Representantes da Ocupação Manoel Aleixo e da Casa de Referência para Mulheres Helenira Preta, ambas na Vila Bocaina, no Centro de Mauá, se reuniram ontem com o prefeito Marcelo Oliveira (PT) para tratar sobre o leilão que ameaça a remoção das duas ocupações, localizadas no mesmo terreno. A negociação para permanência das 40 famílias que vivem no local, além da continuidade do serviço da Casa de Referência, que já atendeu centenas de mulheres vítimas de violência doméstica no município, perdura há pelo menos um mês.

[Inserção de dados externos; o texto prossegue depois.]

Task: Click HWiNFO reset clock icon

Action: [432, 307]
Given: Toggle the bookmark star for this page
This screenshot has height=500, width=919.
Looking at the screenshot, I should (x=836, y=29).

Segundo o MLB (Movimento de Luta nos Bairros Vilas e Favelas ) e o Movimento de Mulheres Olga Benario, que atuam no auxílio dessas ocupações, no encontro o prefeito se comprometeu a falar pessoalmente com os secretários de habitação, planejamento urbano e de mulheres, para que haja mais uma rodada de conversas com os movimentos, porém, dessa vez, na tentativa de achar soluções pra garantir moradia às famílias, além da continuidade do funcionamento da Casa Helenira Preta.

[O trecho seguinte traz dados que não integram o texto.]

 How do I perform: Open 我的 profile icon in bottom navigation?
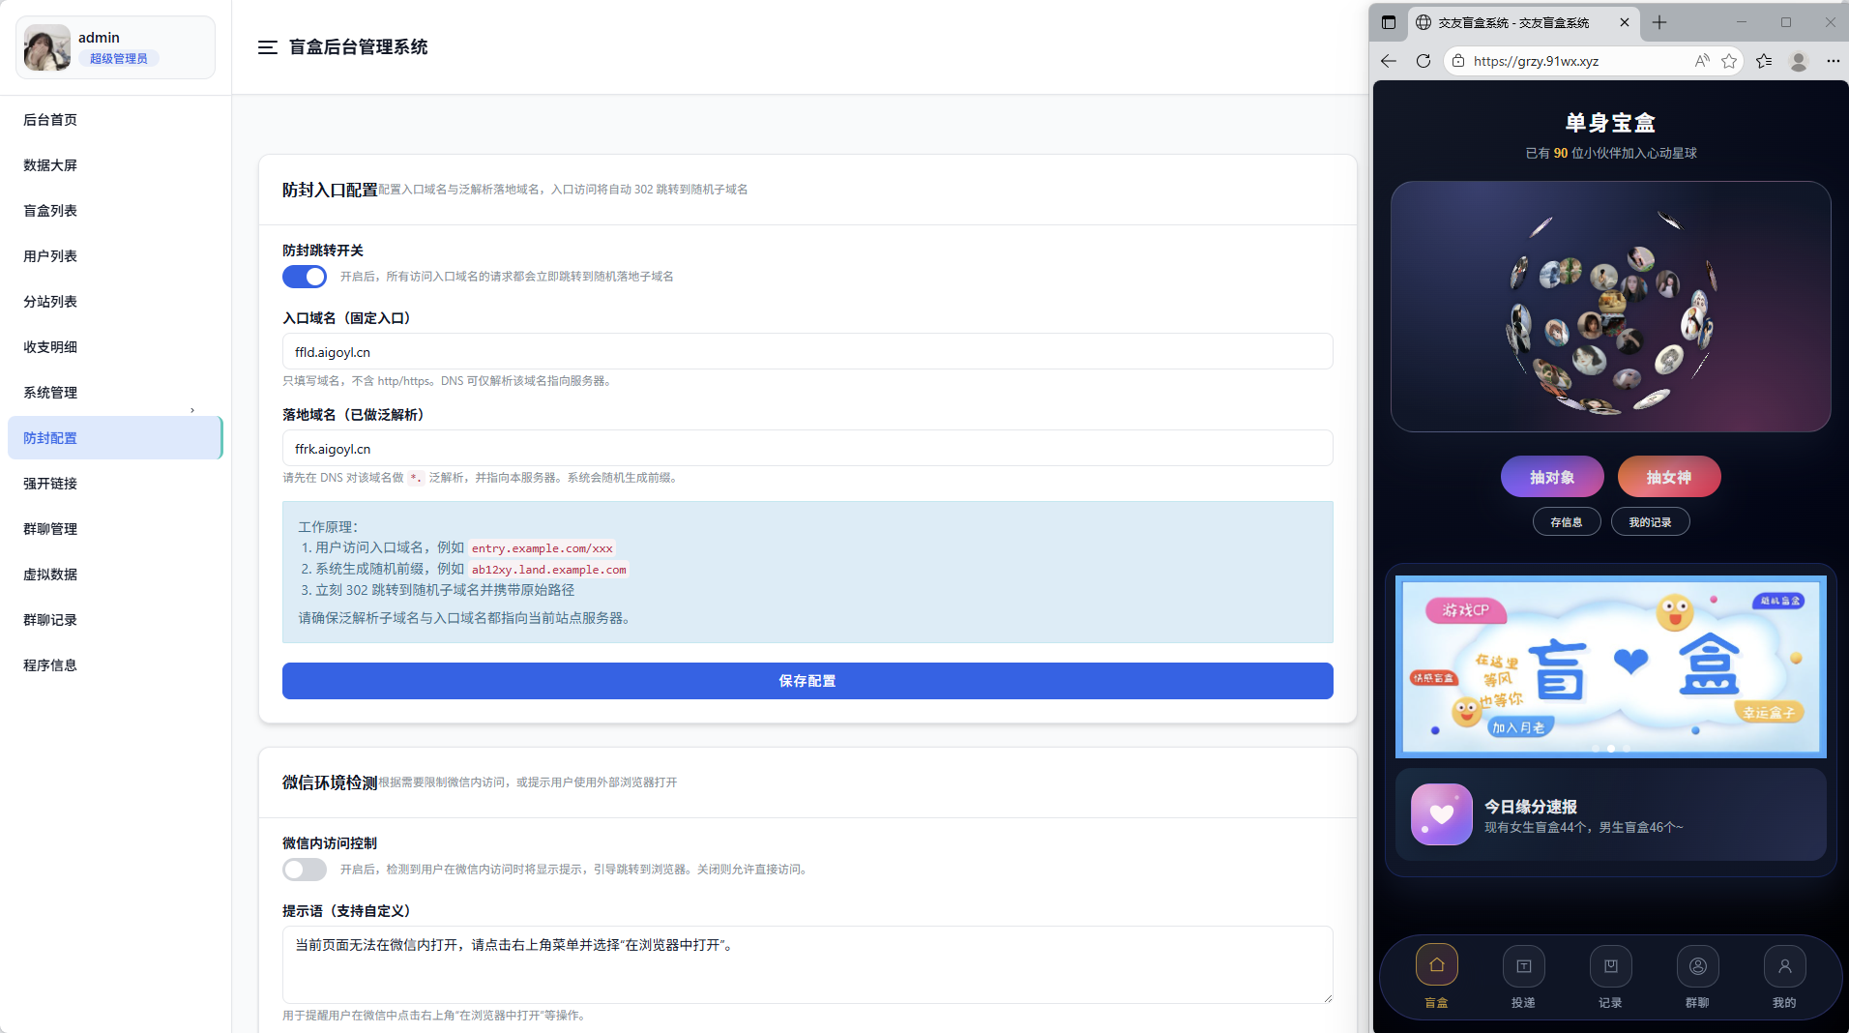tap(1784, 964)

Ao longo da conversa as lideranças dos movimentos se mostraram abertas e flexíveis na negociação e relataram ao chefe do Executivo os benefícios que os serviços prestados pelas ocupações garantem na cidade. O encontro com o prefeito, porém, só foi alcançado depois que na ultima quinta-feira (22), famílias organizadas pelo MLB e o Movimento de Mulheres Olga Benario realizaram um ato com centenas de pessoas em frente ao Paço, onde uma comissão foi recebida por vereadores da cidade, que firmaram o compromisso de iniciarem o processo para abertura de uma audiência pública sobre o tema nesta terça-feira (27).

Segundo os movimentos, esta foi uma ação “dentre várias que tem se realizado desde de a abertura do leilão, todas com grande apoio da população ao trabalho realizado no espaço das ocupações que contam com atividades culturais, atividades para crianças e com mulheres mães, oficinas profissionalizantes, cursos, bibliotecas, campanhas de solidariedade, entre outros.”

Embora as negociações entre as Ocupações e a Prefeitura pareçam avançar, na noite de ontem o movimento foi surpreendido com um lance na última hora do leilão com o valor mínimo necessário. Os movimentos informaram, em nota, que “este lance indica realmente a necessidade da vigilância e da mobilização popular para garantir os direitos das famílias pobres e das mulheres frente aos interesses da especulação imobiliária e de investidores milionários”.